* _Problem to work on_
Whichever lines of the entries hold the word "computer" should be identified and copied.

Data extracted from a collection:
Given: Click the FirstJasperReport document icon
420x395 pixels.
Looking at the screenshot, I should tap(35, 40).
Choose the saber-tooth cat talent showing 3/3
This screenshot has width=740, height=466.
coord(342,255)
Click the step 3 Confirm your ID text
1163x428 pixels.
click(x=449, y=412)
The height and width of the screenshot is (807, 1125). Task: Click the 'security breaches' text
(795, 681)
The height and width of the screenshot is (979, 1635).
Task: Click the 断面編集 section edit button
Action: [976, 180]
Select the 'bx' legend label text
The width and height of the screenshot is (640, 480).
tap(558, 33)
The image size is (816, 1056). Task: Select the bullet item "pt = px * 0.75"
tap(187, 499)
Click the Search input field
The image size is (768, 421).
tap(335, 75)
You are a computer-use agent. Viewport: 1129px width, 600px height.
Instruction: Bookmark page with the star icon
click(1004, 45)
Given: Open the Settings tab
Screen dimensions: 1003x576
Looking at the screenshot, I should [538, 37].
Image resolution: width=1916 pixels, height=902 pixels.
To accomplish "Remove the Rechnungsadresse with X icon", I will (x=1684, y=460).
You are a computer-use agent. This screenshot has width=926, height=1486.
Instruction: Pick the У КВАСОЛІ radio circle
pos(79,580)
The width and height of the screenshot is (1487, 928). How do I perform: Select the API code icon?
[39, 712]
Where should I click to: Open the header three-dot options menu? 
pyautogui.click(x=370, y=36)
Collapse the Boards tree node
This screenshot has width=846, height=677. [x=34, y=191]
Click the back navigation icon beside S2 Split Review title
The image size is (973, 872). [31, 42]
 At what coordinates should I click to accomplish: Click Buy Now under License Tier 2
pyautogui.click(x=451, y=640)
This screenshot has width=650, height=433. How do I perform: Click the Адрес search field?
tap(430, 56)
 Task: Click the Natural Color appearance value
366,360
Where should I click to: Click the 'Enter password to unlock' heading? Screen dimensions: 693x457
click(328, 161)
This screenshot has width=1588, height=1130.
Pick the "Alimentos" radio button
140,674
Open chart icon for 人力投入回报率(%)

* _Your solution_
You are a computer-use agent. Viewport: 1129px width, 600px height.
You are a computer-use agent. This screenshot has width=926, height=1486.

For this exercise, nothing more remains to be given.